# What the exercise asks
Copy out the lines below word for word, covering the stretch from the line that contains "Open the Total" through the line that contains "Action: tap(759, 415)", with both of those lines included.

# Available records
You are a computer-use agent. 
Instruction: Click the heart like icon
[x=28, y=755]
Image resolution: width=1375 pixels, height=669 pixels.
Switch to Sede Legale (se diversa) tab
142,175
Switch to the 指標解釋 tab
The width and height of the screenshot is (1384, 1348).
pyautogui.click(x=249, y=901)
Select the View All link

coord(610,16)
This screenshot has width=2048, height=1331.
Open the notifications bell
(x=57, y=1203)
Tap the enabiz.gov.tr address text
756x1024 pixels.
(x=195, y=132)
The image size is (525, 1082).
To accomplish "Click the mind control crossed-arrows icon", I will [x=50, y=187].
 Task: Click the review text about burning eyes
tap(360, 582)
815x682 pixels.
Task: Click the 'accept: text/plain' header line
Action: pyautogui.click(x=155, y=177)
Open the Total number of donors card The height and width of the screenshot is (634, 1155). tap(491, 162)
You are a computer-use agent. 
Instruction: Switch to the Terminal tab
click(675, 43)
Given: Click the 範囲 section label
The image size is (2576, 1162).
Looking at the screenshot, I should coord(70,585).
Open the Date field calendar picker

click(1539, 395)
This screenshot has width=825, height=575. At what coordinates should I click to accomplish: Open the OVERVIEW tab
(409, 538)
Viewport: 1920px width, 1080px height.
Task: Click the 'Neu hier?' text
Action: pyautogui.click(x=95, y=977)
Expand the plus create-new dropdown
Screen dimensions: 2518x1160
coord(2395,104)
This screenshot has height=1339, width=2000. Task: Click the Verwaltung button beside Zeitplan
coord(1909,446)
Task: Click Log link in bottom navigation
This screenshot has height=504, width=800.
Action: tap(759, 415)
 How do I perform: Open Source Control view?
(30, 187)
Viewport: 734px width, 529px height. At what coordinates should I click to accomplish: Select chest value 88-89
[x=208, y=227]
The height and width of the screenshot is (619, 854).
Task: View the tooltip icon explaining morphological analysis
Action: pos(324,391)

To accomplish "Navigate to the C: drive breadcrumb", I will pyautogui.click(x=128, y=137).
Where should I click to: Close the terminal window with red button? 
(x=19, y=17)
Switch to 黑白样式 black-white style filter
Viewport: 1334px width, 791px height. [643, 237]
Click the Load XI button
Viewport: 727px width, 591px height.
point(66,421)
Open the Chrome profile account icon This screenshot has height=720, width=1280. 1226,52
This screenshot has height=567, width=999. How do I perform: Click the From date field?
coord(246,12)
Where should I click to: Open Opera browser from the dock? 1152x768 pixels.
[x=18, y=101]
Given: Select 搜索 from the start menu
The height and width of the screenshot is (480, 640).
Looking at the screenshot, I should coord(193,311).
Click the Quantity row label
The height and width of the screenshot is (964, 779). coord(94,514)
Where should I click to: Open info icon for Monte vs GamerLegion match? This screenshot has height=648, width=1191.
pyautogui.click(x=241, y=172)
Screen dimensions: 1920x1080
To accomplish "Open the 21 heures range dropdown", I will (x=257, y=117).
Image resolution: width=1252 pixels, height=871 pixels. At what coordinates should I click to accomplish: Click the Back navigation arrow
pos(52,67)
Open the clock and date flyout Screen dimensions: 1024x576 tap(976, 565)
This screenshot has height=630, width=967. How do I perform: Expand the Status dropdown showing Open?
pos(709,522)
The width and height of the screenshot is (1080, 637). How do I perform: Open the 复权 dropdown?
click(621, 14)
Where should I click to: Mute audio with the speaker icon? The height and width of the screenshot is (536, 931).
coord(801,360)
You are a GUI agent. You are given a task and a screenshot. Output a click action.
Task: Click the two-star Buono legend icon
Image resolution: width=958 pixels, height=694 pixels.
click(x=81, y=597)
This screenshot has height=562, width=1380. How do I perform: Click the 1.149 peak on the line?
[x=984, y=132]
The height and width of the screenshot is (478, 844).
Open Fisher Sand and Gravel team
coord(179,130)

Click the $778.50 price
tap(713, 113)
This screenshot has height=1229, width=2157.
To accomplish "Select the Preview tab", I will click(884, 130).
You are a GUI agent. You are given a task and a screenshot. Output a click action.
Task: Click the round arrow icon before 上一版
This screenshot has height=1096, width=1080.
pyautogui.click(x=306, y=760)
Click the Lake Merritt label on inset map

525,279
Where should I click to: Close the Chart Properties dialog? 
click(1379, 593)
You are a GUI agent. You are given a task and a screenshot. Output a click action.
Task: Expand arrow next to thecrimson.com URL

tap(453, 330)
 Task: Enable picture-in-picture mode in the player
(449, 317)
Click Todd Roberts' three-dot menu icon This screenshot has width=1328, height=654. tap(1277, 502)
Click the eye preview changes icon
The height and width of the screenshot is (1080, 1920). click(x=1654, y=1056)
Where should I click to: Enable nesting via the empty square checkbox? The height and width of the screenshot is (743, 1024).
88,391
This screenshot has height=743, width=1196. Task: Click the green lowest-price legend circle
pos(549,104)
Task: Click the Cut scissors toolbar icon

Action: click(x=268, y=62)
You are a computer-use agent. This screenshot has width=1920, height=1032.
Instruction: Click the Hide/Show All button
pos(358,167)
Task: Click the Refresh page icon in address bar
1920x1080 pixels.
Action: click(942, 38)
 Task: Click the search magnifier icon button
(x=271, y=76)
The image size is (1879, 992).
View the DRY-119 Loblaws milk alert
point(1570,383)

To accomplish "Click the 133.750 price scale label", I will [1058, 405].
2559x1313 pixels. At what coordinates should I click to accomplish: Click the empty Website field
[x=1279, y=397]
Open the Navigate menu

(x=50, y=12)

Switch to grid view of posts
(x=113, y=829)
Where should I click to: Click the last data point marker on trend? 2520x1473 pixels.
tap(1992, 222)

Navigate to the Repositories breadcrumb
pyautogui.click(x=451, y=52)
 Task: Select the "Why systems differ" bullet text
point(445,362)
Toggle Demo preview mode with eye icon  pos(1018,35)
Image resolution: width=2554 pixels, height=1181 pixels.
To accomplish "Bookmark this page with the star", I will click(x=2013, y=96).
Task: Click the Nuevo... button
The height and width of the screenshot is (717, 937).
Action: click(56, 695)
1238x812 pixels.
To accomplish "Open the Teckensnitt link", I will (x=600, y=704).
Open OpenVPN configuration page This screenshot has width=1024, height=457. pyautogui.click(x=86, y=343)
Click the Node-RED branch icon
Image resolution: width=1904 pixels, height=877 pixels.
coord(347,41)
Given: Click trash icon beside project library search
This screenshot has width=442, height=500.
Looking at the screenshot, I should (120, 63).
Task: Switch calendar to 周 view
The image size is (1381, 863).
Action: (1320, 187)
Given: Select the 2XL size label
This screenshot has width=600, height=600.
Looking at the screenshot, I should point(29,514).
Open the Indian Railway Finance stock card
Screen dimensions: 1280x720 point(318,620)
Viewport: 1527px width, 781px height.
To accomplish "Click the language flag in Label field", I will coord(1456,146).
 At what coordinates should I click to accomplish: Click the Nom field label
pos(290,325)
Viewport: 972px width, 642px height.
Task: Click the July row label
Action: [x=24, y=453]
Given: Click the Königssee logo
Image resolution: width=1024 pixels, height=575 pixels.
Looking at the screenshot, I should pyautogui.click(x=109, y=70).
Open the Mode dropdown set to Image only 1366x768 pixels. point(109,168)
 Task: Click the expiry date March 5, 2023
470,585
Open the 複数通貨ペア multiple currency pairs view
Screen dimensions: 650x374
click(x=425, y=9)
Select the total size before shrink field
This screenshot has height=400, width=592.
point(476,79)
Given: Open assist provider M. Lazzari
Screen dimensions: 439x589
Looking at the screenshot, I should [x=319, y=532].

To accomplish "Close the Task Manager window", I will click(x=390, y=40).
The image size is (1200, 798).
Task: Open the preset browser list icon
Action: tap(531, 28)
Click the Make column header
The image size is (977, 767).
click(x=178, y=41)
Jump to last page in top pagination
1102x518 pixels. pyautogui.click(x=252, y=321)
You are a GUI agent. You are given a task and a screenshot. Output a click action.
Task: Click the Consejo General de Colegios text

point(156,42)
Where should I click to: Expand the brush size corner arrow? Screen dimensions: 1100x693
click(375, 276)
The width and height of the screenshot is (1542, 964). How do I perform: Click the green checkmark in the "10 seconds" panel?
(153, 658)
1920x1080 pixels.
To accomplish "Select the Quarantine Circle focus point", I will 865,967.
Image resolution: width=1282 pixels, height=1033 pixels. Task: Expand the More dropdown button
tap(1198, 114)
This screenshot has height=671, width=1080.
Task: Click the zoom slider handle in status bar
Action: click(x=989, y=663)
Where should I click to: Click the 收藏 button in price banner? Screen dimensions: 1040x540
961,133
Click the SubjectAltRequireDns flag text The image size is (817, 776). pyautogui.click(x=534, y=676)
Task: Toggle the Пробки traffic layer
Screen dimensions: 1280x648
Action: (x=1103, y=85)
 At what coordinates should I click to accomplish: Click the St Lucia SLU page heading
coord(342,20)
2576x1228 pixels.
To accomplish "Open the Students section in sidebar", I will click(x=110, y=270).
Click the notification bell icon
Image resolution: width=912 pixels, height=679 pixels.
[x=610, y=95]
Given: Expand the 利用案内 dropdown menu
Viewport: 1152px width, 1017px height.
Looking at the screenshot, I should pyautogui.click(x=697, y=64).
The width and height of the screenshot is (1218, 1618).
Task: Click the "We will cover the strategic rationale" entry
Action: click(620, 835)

# Correct response
Open the Total number of donors card The height and width of the screenshot is (634, 1155). tap(491, 162)
You are a computer-use agent. 
Instruction: Switch to the Terminal tab
click(675, 43)
Given: Click the 範囲 section label
The image size is (2576, 1162).
Looking at the screenshot, I should coord(70,585).
Open the Date field calendar picker

click(1539, 395)
This screenshot has width=825, height=575. At what coordinates should I click to accomplish: Open the OVERVIEW tab
(409, 538)
Viewport: 1920px width, 1080px height.
Task: Click the 'Neu hier?' text
Action: pyautogui.click(x=95, y=977)
Expand the plus create-new dropdown
Screen dimensions: 2518x1160
coord(2395,104)
This screenshot has height=1339, width=2000. Task: Click the Verwaltung button beside Zeitplan
coord(1909,446)
Task: Click Log link in bottom navigation
This screenshot has height=504, width=800.
Action: tap(759, 415)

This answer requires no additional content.